=== EXCERPTED RECORDS ===
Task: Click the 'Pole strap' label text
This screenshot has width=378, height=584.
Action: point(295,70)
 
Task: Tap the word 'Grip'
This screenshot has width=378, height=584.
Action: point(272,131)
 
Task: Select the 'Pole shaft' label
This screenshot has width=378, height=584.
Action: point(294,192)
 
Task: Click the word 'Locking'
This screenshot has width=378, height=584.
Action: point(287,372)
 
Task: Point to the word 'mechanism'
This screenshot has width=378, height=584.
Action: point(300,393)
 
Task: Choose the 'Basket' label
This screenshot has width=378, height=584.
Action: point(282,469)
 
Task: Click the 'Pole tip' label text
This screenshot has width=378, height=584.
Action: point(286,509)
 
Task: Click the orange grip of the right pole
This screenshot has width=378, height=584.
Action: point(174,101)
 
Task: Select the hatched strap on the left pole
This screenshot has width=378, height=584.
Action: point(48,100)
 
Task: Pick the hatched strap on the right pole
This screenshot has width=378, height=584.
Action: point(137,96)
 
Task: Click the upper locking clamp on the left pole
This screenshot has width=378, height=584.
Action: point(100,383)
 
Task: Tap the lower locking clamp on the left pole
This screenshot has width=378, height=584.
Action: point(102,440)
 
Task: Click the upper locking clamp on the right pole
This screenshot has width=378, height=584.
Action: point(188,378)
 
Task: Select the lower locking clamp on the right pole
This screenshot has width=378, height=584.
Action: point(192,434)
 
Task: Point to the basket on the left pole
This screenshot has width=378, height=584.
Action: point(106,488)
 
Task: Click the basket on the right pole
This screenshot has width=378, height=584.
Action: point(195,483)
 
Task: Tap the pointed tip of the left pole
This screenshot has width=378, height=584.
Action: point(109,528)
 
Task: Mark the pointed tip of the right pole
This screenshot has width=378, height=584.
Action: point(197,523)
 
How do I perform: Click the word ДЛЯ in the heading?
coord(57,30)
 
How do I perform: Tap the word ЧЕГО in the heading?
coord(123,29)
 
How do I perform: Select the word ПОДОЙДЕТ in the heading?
===
#### TASK DIRECTIONS
Tally the lines in the items above that contain the word "Select", and give only the number.

#### ANSWER FOR THIS EXERCISE
4